Вот когда Виталий впервые по-настоящему испугался. «Сейчас бить будет. Кулачищи у него». Вспомнил, как-то рассказывали, - в молодости Тыловец, пока не разжирел, увлекался спортом, точнее, поднятием тяжестей, был даже одно время то ли чемпионом, то ли что-то около этого в округе. Конечно, силы у него уже не те, что прежде, но на то, чтобы смять Виталия в лепешку, - их у него еще вполне предостаточно.
Виталий ожидает трепки, весь и изнутри и снаружи поднапрягся, а майор вдруг неожиданно спрашивает:
-А ну  ховори чесно, - мнохих девок уже успел обрюхатить?
-Зачем? – машинально спросилось у Виталия.
-Зачем «обрюхатить»?
-Нет. Вам-то зачем?
-А я, может, это самое…досье на тебя. Для рапорта. А потом, смотришь, к нахраде. Тебя. За проявленную доблесть.  Ладно, не бери в холову. Вижу, паренек ты все ж таки… хороший. Смирный. Питерский, одним словом. Интелихент. Это хорошо. Мы таких любим.
« «Они» это кто?».
-Ладно, не хошь признаваться, не признавайся. Приставать не стану. Но раз бегаешь, да еще в самоволку, - значитца, с этим делом у тебя полный порядок. А то бывает, что и зеленый, и, - посмотришь на него, - Иван Поддубный, а как коснется этого дела, - пшик один. МОлодежь нонче пошла. Все больше так – вприсядку, вприглядку.  В общем и целом, так… Тебя как величать-то?
-Виталием.
-Ишь ты! Виталием. Нет, чтобы как-то…по-простому: Вася-Петя. Словом, так, Виталий… Врубель ты наш ненахлядный. Не хошь нарываться на неприятности, - слухай меня внимательно. И делай, как я скажу. Врубился?
-Что делать-то?
-А вот я тебе счас расскажу. Поставлю перед тобой самую что ни на есть боевую задачу. Мы вот счас со своей…ненаглядной… - Обернулся. – Ты где?

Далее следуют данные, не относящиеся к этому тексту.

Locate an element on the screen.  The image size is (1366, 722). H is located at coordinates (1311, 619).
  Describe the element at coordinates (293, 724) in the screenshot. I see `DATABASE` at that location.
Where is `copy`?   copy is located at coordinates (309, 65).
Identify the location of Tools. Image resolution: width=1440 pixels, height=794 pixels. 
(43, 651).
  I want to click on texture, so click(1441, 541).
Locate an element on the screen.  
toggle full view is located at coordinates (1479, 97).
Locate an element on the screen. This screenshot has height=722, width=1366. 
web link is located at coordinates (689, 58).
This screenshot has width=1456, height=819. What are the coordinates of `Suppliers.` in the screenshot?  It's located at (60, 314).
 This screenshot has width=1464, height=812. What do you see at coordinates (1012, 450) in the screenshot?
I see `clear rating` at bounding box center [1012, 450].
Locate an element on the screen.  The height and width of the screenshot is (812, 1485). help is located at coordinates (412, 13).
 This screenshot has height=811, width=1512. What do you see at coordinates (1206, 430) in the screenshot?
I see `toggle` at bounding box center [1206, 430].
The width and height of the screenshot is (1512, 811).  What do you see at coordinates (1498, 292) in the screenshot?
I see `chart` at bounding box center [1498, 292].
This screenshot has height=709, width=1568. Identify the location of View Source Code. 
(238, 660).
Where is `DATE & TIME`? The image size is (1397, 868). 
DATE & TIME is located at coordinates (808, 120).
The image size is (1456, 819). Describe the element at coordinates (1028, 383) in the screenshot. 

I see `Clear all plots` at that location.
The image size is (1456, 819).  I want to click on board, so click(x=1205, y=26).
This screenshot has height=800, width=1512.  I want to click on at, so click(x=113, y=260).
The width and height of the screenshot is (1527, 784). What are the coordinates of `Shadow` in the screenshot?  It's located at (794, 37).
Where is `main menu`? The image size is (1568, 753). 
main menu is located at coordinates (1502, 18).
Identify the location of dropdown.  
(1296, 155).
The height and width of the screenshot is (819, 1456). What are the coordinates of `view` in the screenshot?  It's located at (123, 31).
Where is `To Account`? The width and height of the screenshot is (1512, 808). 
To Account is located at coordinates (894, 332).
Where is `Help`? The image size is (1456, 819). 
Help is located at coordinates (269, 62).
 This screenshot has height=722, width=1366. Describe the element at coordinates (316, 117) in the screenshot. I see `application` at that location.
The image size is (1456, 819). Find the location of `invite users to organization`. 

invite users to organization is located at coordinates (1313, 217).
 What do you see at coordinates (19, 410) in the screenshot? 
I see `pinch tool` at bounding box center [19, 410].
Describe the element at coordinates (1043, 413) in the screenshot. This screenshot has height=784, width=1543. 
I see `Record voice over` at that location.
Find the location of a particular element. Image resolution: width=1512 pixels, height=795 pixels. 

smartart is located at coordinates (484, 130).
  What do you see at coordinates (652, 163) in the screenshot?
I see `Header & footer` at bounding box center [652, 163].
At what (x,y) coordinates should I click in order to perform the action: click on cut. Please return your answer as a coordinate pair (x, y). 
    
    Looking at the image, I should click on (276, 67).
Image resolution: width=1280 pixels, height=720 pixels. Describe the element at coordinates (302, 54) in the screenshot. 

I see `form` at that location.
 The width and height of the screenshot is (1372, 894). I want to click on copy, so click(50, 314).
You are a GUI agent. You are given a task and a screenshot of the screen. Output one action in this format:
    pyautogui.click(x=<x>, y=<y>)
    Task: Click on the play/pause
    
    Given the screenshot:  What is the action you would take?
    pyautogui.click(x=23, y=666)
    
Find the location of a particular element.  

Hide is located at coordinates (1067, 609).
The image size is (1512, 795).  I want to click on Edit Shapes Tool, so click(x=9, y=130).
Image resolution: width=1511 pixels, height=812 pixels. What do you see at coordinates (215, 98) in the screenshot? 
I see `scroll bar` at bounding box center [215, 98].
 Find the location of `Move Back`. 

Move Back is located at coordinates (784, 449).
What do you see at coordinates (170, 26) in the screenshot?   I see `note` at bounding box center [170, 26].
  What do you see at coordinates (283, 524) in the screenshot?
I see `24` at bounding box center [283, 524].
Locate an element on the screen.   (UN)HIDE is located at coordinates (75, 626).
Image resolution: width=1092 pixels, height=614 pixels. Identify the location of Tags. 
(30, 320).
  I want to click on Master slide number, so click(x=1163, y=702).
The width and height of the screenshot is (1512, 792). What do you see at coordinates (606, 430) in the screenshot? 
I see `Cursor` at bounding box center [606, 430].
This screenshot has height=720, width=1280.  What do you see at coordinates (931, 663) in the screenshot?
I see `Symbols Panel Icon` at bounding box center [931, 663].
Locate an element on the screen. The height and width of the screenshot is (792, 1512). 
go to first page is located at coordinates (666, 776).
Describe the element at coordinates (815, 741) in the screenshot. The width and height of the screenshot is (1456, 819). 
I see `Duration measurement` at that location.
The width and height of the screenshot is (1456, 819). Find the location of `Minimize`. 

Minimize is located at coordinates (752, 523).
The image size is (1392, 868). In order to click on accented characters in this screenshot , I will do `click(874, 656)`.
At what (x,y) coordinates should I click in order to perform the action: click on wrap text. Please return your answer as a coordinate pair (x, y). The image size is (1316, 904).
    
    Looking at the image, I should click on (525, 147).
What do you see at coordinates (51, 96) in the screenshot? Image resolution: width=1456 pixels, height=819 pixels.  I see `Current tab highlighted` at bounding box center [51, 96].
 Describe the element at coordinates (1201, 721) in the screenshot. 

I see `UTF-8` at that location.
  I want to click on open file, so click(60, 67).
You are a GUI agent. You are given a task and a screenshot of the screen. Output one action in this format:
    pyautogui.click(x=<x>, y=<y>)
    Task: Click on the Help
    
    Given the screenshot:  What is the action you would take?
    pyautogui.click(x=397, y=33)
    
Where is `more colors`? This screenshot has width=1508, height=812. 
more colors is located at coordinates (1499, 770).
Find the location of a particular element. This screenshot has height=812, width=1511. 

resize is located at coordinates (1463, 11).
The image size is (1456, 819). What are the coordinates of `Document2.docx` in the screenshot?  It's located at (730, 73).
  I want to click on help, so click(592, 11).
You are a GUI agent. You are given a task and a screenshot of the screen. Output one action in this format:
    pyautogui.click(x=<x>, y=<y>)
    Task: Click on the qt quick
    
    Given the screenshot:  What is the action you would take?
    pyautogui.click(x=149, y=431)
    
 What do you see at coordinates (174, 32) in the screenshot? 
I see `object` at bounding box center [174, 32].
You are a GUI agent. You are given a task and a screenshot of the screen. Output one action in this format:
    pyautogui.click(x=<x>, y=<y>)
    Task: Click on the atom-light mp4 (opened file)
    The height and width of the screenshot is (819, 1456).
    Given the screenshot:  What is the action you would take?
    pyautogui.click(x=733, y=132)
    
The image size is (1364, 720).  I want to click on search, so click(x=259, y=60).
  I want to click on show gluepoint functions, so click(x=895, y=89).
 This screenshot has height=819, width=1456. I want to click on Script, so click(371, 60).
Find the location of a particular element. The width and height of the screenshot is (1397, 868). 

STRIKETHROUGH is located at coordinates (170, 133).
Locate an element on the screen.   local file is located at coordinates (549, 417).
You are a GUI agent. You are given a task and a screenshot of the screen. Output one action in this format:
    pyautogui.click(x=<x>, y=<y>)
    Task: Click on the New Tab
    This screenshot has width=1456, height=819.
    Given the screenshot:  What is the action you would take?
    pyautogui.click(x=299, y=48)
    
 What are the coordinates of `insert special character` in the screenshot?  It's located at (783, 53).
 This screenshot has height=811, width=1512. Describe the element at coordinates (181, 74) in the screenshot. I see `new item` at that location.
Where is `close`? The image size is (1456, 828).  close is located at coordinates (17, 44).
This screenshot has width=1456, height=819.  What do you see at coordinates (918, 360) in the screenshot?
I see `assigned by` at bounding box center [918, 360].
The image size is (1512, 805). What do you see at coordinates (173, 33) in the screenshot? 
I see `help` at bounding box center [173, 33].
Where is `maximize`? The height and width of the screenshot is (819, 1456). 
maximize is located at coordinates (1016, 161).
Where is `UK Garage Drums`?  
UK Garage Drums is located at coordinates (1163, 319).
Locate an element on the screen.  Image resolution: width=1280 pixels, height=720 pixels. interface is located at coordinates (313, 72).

-Да здесь! Здесь я! – быстренько вернулась зачем-то исчезнувшая несколькими минутами раньше за дверью Наяда Романовна.
-Вот с ней. Словом, полюбляемся с ней, а ты тут же… рядом. Поглазеешь, как это у нас с ней это самое…  получается. Оценишь. Может, что-то полезное для себя. Ну а там… дальше… Похлядим. Как ховорится, - смотря по обстановке. Задача ясна?
Яснее ясного. Это значит, что-то вроде любви алятруа получается. О таком, конечно, Виталий слышал. Мало того, еще в бытность его жития на гражданке, приглашали принять в подобного рода мероприятии участие, но Виталий решительно отказался. Откажется, конечно, и здесь. Даже речи быть не может.
-Не, это не для меня!
-Ну тохда… я тебя счас, имея на то полное право,  на хубу посажу, - без заметного, правда, при этом энтузиазма пригрозил майор. – Был кохда-нибудь на хубе? Да хде тебе? Ты ж у нас паинька. Все больше при большом начальстве.  Любят они тебя. А вот как узнают…чехо ты тут вытворяешь… Какие антресоли, пока они там – испытывая невзходы службы, можно сказать, себя не щадя... По-пластунски. А ты в это же самое время…по их женам, дочкам, внучкам…
-Да не было этого ничего! Откуда вы все это взяли?
-Как это «не было»? А это? – Пальцем на Наяду Романовну. – А это? – Пальцем в пол. – Это, учти,  за один токо раз. А скоро уже было таких разов? И не пересчитать. Пальцев на руках не хватит. Да я тебя… Да мы тебя… С ховном схаваем. И твоими соплями закусим.
-Да ладно тебе, - вдруг сжалилась Наяда Романовна. – Умерь обороты-то. Совсем уж, посмотри,  парня запугал. Вон… дрожит как осинка. Он же на самом деле не такой. Он хороший. – Наяда Романовна воркует и одновременно поглаживает Виталия ладошкой по затылку. – Он послушный. Он же из самого культурного города к нам приехал. Там дворцов, эрмитажов... Чуть не на каждом углу. Художник.
-Я разве против? Я то же самое ховорю. То же самое, - только по-друхому.  Слухать, как следует, надо.
-Я…в туалет хочу. – Виталий решил оттянуть момент принятия окончательного решения.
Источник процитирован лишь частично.